Given data:
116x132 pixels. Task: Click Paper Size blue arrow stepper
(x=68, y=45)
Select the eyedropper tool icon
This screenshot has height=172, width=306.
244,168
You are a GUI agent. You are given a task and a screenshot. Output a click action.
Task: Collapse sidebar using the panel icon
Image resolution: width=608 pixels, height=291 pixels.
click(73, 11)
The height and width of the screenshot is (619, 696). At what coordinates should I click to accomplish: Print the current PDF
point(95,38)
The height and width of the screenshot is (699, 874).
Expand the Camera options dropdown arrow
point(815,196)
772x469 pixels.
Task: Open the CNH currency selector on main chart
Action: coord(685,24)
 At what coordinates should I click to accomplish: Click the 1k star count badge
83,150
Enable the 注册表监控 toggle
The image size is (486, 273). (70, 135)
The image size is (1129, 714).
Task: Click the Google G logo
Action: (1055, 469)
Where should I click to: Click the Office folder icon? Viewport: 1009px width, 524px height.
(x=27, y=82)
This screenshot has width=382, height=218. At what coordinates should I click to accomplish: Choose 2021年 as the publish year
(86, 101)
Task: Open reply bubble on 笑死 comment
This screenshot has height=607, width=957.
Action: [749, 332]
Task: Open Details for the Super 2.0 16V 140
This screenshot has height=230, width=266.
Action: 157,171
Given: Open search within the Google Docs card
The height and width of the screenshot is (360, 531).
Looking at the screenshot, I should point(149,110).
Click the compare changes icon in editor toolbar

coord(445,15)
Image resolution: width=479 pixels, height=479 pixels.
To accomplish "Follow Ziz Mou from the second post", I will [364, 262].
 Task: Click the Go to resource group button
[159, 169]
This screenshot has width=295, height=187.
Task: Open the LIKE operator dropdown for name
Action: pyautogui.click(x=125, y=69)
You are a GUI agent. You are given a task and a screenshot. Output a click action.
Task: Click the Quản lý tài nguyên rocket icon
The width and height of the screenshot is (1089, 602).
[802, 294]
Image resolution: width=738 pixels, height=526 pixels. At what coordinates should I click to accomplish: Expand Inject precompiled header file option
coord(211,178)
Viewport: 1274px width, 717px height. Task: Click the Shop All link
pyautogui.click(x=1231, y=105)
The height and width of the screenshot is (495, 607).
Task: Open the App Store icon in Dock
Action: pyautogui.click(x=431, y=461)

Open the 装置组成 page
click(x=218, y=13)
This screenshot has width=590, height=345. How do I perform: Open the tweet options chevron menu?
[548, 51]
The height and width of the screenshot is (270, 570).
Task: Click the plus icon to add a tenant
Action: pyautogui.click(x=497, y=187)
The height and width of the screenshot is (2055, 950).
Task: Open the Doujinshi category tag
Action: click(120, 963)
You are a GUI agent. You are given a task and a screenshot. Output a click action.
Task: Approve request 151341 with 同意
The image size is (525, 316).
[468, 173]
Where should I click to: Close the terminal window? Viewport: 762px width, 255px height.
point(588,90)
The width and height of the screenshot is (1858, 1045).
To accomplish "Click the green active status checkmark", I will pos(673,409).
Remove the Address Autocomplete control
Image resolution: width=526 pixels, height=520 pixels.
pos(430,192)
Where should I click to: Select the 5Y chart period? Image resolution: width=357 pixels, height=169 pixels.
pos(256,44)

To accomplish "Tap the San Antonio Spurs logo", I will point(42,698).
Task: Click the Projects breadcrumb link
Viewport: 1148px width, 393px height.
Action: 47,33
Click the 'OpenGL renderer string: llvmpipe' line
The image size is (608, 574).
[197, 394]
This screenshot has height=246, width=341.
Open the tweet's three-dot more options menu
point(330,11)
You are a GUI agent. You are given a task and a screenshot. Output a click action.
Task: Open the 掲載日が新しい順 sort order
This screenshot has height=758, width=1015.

Task item:
Print out an identical copy of the whole listing.

Completed task:
116x132 pixels. Task: Click Paper Size blue arrow stepper
(x=68, y=45)
Select the eyedropper tool icon
This screenshot has height=172, width=306.
244,168
You are a GUI agent. You are given a task and a screenshot. Output a click action.
Task: Collapse sidebar using the panel icon
Image resolution: width=608 pixels, height=291 pixels.
click(73, 11)
The height and width of the screenshot is (619, 696). At what coordinates should I click to accomplish: Print the current PDF
point(95,38)
The height and width of the screenshot is (699, 874).
Expand the Camera options dropdown arrow
point(815,196)
772x469 pixels.
Task: Open the CNH currency selector on main chart
Action: coord(685,24)
 At what coordinates should I click to accomplish: Click the 1k star count badge
83,150
Enable the 注册表监控 toggle
The image size is (486, 273). (70, 135)
The image size is (1129, 714).
Task: Click the Google G logo
Action: (1055, 469)
Where should I click to: Click the Office folder icon? Viewport: 1009px width, 524px height.
(x=27, y=82)
This screenshot has width=382, height=218. At what coordinates should I click to accomplish: Choose 2021年 as the publish year
(86, 101)
Task: Open reply bubble on 笑死 comment
This screenshot has height=607, width=957.
Action: [749, 332]
Task: Open Details for the Super 2.0 16V 140
This screenshot has height=230, width=266.
Action: 157,171
Given: Open search within the Google Docs card
The height and width of the screenshot is (360, 531).
Looking at the screenshot, I should point(149,110).
Click the compare changes icon in editor toolbar

coord(445,15)
Image resolution: width=479 pixels, height=479 pixels.
To accomplish "Follow Ziz Mou from the second post", I will [364, 262].
 Task: Click the Go to resource group button
[159, 169]
This screenshot has width=295, height=187.
Task: Open the LIKE operator dropdown for name
Action: pyautogui.click(x=125, y=69)
You are a GUI agent. You are given a task and a screenshot. Output a click action.
Task: Click the Quản lý tài nguyên rocket icon
The width and height of the screenshot is (1089, 602).
[802, 294]
Image resolution: width=738 pixels, height=526 pixels. At what coordinates should I click to accomplish: Expand Inject precompiled header file option
coord(211,178)
Viewport: 1274px width, 717px height. Task: Click the Shop All link
pyautogui.click(x=1231, y=105)
The height and width of the screenshot is (495, 607).
Task: Open the App Store icon in Dock
Action: pyautogui.click(x=431, y=461)

Open the 装置组成 page
click(x=218, y=13)
This screenshot has width=590, height=345. How do I perform: Open the tweet options chevron menu?
[548, 51]
The height and width of the screenshot is (270, 570).
Task: Click the plus icon to add a tenant
Action: pyautogui.click(x=497, y=187)
The height and width of the screenshot is (2055, 950).
Task: Open the Doujinshi category tag
Action: click(120, 963)
You are a GUI agent. You are given a task and a screenshot. Output a click action.
Task: Approve request 151341 with 同意
The image size is (525, 316).
[468, 173]
Where should I click to: Close the terminal window? Viewport: 762px width, 255px height.
point(588,90)
The width and height of the screenshot is (1858, 1045).
To accomplish "Click the green active status checkmark", I will pos(673,409).
Remove the Address Autocomplete control
Image resolution: width=526 pixels, height=520 pixels.
pos(430,192)
Where should I click to: Select the 5Y chart period? Image resolution: width=357 pixels, height=169 pixels.
pos(256,44)

To accomplish "Tap the San Antonio Spurs logo", I will point(42,698).
Task: Click the Projects breadcrumb link
Viewport: 1148px width, 393px height.
Action: 47,33
Click the 'OpenGL renderer string: llvmpipe' line
The image size is (608, 574).
[197, 394]
This screenshot has height=246, width=341.
Open the tweet's three-dot more options menu
point(330,11)
You are a GUI agent. You are given a task and a screenshot. Output a click action.
Task: Open the 掲載日が新しい順 sort order
This screenshot has height=758, width=1015.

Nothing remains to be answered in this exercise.